Error: '(std::vector<ofxCvBlob, std::allocator >) ()

and then for the line:

  
ofPolyline polyline = toOf(blobs[i]);  

error: no match for call to ‘(ofPolyline) (ofxCvBlob&)’

I’m assuming this is for spatial smoothing, but I’m actually more interested in temporal smoothing…any tips on how to go there with this drawing method?

I usually just look at: http://cplusplus.com/reference/stl/vector/

This error:

  
vector<ofxCvBlob>& blobs = contourFinder.blobs();   

errors because contourFinder.blobs is a property not a method returning a reference. Actually, I don’t even see that in ofxCv. And this:

  
ofPolyline polyline = toOf(blobs[i]);    

should be:

  
ofPolyline polyline = getPolyline(i)  

hope that helps.

Hmm…I’m understanding a little better now. Is there another way to get those memory spaces from contourfinder? Now looking through it seems like the fastest way to work

derp, my fault – josh is exactly right about that first bug in my code. “blobs()” should be “blobs”.

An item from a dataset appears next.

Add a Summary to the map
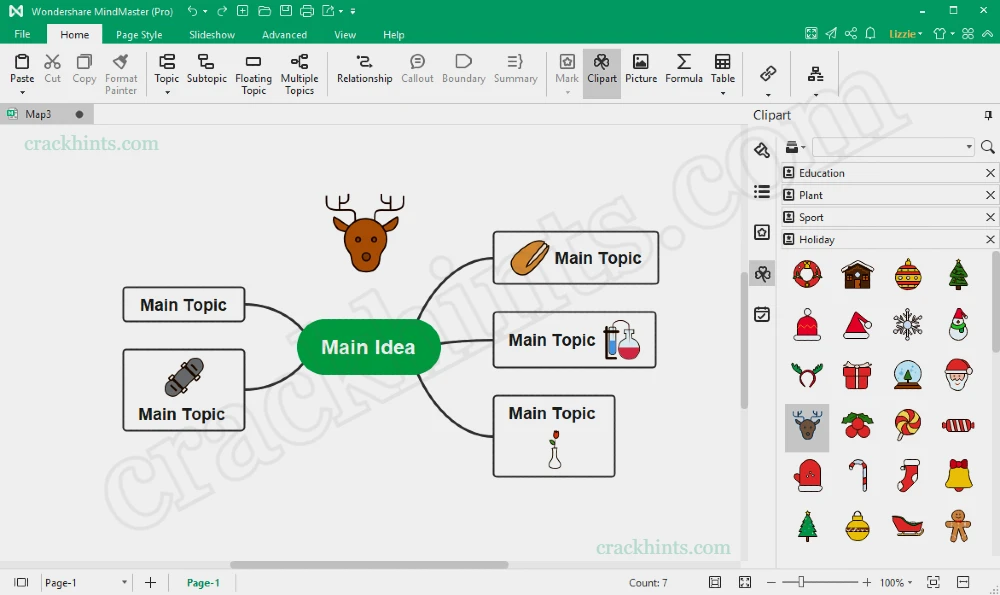Viewport: 1000px width, 595px height. coord(515,70)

the toOf() is correct though. in the post above i provide a special toOf() function that can be used to convert an ofxCvBlob to ofPolyine. i think the reason josh mentioned getPolyline() is because i have a new opencv addon i’m working on that has a getPolyline() method. all the advice above is for ofxOpenCv.

this way of accessing the blobs:

  
  
vector<ofxCvBlob>& blobs = contourFinder.blobs;  
  

is definitely the fastest. using the & means it’s making a reference (like a nickname) for the data rather than copying it.